**GOAL**. Can you repeat the records below, switching "Thessaloniki" to "Salonica" and leaving everything else unchanged?
** Begin **
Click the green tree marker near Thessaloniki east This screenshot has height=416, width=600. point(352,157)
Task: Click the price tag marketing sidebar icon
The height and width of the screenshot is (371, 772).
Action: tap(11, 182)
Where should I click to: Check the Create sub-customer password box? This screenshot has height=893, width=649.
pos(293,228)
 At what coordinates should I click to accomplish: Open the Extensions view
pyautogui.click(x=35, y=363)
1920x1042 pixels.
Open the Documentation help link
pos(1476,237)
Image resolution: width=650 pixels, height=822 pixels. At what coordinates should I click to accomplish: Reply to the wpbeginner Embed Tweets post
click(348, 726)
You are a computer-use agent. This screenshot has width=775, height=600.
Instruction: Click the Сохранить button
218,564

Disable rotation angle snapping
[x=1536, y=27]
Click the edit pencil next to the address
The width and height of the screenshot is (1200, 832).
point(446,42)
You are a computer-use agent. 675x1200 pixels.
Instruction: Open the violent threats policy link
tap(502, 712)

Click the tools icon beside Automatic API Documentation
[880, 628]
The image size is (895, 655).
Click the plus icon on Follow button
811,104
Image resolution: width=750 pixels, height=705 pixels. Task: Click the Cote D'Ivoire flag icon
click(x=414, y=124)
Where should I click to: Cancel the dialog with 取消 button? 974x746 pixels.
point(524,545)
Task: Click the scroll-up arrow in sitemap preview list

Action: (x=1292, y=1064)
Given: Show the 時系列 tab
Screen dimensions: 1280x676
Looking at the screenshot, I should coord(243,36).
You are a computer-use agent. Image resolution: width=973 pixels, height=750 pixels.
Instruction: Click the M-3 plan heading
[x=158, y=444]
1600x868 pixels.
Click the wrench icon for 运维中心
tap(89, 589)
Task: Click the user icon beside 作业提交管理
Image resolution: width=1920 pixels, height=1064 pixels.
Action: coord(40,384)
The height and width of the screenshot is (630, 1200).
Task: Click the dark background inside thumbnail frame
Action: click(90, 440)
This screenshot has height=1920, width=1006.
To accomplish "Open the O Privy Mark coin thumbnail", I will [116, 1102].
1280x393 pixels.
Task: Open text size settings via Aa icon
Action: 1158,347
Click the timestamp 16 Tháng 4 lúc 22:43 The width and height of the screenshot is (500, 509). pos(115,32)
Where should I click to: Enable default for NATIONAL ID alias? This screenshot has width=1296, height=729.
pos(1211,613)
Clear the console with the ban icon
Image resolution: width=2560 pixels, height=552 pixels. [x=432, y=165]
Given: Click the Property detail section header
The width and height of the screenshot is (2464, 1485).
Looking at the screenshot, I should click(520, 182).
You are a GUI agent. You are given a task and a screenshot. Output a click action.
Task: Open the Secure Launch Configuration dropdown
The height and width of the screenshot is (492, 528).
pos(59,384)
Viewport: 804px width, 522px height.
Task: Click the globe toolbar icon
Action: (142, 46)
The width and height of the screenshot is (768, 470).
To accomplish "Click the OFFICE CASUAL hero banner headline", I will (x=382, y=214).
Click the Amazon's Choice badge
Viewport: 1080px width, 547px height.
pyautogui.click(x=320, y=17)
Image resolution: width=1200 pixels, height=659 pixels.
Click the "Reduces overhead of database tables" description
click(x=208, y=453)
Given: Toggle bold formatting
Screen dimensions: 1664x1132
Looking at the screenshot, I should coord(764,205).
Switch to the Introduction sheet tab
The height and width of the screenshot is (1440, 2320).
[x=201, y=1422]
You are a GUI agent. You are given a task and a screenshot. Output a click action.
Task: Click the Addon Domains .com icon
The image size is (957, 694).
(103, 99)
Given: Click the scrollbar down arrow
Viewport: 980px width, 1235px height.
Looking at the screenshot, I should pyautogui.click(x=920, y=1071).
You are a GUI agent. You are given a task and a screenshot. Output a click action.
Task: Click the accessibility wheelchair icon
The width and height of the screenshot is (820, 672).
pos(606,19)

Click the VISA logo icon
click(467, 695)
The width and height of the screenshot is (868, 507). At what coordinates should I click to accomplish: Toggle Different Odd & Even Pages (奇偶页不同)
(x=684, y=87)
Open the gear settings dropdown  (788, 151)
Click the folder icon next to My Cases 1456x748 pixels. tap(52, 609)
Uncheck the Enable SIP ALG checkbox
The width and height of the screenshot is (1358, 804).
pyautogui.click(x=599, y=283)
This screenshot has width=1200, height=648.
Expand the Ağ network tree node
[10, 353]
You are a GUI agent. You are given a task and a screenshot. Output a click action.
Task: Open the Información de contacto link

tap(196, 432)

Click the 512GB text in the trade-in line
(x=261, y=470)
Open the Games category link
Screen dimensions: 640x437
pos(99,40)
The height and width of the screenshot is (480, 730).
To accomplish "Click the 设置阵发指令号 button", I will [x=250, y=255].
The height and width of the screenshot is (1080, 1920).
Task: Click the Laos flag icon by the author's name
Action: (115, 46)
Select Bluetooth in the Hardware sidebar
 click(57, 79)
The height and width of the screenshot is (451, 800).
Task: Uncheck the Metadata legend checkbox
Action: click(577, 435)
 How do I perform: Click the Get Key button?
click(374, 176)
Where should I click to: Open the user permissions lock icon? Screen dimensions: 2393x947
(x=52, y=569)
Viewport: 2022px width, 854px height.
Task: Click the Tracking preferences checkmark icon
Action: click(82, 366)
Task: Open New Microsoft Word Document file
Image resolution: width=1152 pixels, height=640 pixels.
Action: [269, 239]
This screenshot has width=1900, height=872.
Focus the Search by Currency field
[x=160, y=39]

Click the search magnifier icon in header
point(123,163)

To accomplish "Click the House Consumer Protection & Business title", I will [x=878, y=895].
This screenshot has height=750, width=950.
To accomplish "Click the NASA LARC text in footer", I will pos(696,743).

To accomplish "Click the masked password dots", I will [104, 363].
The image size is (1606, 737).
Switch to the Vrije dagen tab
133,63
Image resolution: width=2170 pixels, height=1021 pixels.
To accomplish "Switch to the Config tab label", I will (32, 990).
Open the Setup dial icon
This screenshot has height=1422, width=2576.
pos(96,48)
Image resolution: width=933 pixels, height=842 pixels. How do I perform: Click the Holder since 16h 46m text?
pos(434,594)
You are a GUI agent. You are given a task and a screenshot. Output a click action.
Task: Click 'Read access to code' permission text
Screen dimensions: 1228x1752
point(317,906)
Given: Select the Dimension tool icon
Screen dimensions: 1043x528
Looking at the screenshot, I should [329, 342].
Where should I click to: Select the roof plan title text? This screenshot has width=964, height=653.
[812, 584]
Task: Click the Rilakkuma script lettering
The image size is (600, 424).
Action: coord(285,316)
** End **
**TASK RESULT**.
Click the green tree marker near Salonica east This screenshot has height=416, width=600. point(352,157)
Task: Click the price tag marketing sidebar icon
The height and width of the screenshot is (371, 772).
Action: tap(11, 182)
Where should I click to: Check the Create sub-customer password box? This screenshot has height=893, width=649.
pos(293,228)
 At what coordinates should I click to accomplish: Open the Extensions view
pyautogui.click(x=35, y=363)
1920x1042 pixels.
Open the Documentation help link
pos(1476,237)
Image resolution: width=650 pixels, height=822 pixels. At what coordinates should I click to accomplish: Reply to the wpbeginner Embed Tweets post
click(348, 726)
You are a computer-use agent. This screenshot has width=775, height=600.
Instruction: Click the Сохранить button
218,564

Disable rotation angle snapping
[x=1536, y=27]
Click the edit pencil next to the address
The width and height of the screenshot is (1200, 832).
point(446,42)
You are a computer-use agent. 675x1200 pixels.
Instruction: Open the violent threats policy link
tap(502, 712)

Click the tools icon beside Automatic API Documentation
[880, 628]
The image size is (895, 655).
Click the plus icon on Follow button
811,104
Image resolution: width=750 pixels, height=705 pixels. Task: Click the Cote D'Ivoire flag icon
click(x=414, y=124)
Where should I click to: Cancel the dialog with 取消 button? 974x746 pixels.
point(524,545)
Task: Click the scroll-up arrow in sitemap preview list

Action: (x=1292, y=1064)
Given: Show the 時系列 tab
Screen dimensions: 1280x676
Looking at the screenshot, I should coord(243,36).
You are a computer-use agent. Image resolution: width=973 pixels, height=750 pixels.
Instruction: Click the M-3 plan heading
[x=158, y=444]
1600x868 pixels.
Click the wrench icon for 运维中心
tap(89, 589)
Task: Click the user icon beside 作业提交管理
Image resolution: width=1920 pixels, height=1064 pixels.
Action: coord(40,384)
The height and width of the screenshot is (630, 1200).
Task: Click the dark background inside thumbnail frame
Action: click(90, 440)
This screenshot has height=1920, width=1006.
To accomplish "Open the O Privy Mark coin thumbnail", I will [116, 1102].
1280x393 pixels.
Task: Open text size settings via Aa icon
Action: 1158,347
Click the timestamp 16 Tháng 4 lúc 22:43 The width and height of the screenshot is (500, 509). pos(115,32)
Where should I click to: Enable default for NATIONAL ID alias? This screenshot has width=1296, height=729.
pos(1211,613)
Clear the console with the ban icon
Image resolution: width=2560 pixels, height=552 pixels. [x=432, y=165]
Given: Click the Property detail section header
The width and height of the screenshot is (2464, 1485).
Looking at the screenshot, I should click(520, 182).
You are a GUI agent. You are given a task and a screenshot. Output a click action.
Task: Open the Secure Launch Configuration dropdown
The height and width of the screenshot is (492, 528).
pos(59,384)
Viewport: 804px width, 522px height.
Task: Click the globe toolbar icon
Action: (142, 46)
The width and height of the screenshot is (768, 470).
To accomplish "Click the OFFICE CASUAL hero banner headline", I will (x=382, y=214).
Click the Amazon's Choice badge
Viewport: 1080px width, 547px height.
pyautogui.click(x=320, y=17)
Image resolution: width=1200 pixels, height=659 pixels.
Click the "Reduces overhead of database tables" description
click(x=208, y=453)
Given: Toggle bold formatting
Screen dimensions: 1664x1132
Looking at the screenshot, I should coord(764,205).
Switch to the Introduction sheet tab
The height and width of the screenshot is (1440, 2320).
[x=201, y=1422]
You are a GUI agent. You are given a task and a screenshot. Output a click action.
Task: Click the Addon Domains .com icon
The image size is (957, 694).
(103, 99)
Given: Click the scrollbar down arrow
Viewport: 980px width, 1235px height.
Looking at the screenshot, I should pyautogui.click(x=920, y=1071).
You are a GUI agent. You are given a task and a screenshot. Output a click action.
Task: Click the accessibility wheelchair icon
The width and height of the screenshot is (820, 672).
pos(606,19)

Click the VISA logo icon
click(467, 695)
The width and height of the screenshot is (868, 507). At what coordinates should I click to accomplish: Toggle Different Odd & Even Pages (奇偶页不同)
(x=684, y=87)
Open the gear settings dropdown  (788, 151)
Click the folder icon next to My Cases 1456x748 pixels. tap(52, 609)
Uncheck the Enable SIP ALG checkbox
The width and height of the screenshot is (1358, 804).
pyautogui.click(x=599, y=283)
This screenshot has width=1200, height=648.
Expand the Ağ network tree node
[10, 353]
You are a GUI agent. You are given a task and a screenshot. Output a click action.
Task: Open the Información de contacto link

tap(196, 432)

Click the 512GB text in the trade-in line
(x=261, y=470)
Open the Games category link
Screen dimensions: 640x437
pos(99,40)
The height and width of the screenshot is (480, 730).
To accomplish "Click the 设置阵发指令号 button", I will [x=250, y=255].
The height and width of the screenshot is (1080, 1920).
Task: Click the Laos flag icon by the author's name
Action: (115, 46)
Select Bluetooth in the Hardware sidebar
 click(57, 79)
The height and width of the screenshot is (451, 800).
Task: Uncheck the Metadata legend checkbox
Action: click(577, 435)
 How do I perform: Click the Get Key button?
click(374, 176)
Where should I click to: Open the user permissions lock icon? Screen dimensions: 2393x947
(x=52, y=569)
Viewport: 2022px width, 854px height.
Task: Click the Tracking preferences checkmark icon
Action: click(82, 366)
Task: Open New Microsoft Word Document file
Image resolution: width=1152 pixels, height=640 pixels.
Action: [269, 239]
This screenshot has width=1900, height=872.
Focus the Search by Currency field
[x=160, y=39]

Click the search magnifier icon in header
point(123,163)

To accomplish "Click the House Consumer Protection & Business title", I will [x=878, y=895].
This screenshot has height=750, width=950.
To accomplish "Click the NASA LARC text in footer", I will pos(696,743).

To accomplish "Click the masked password dots", I will [104, 363].
The image size is (1606, 737).
Switch to the Vrije dagen tab
133,63
Image resolution: width=2170 pixels, height=1021 pixels.
To accomplish "Switch to the Config tab label", I will (32, 990).
Open the Setup dial icon
This screenshot has height=1422, width=2576.
pos(96,48)
Image resolution: width=933 pixels, height=842 pixels. How do I perform: Click the Holder since 16h 46m text?
pos(434,594)
You are a GUI agent. You are given a task and a screenshot. Output a click action.
Task: Click 'Read access to code' permission text
Screen dimensions: 1228x1752
point(317,906)
Given: Select the Dimension tool icon
Screen dimensions: 1043x528
Looking at the screenshot, I should [329, 342].
Where should I click to: Select the roof plan title text? This screenshot has width=964, height=653.
[812, 584]
Task: Click the Rilakkuma script lettering
The image size is (600, 424).
Action: coord(285,316)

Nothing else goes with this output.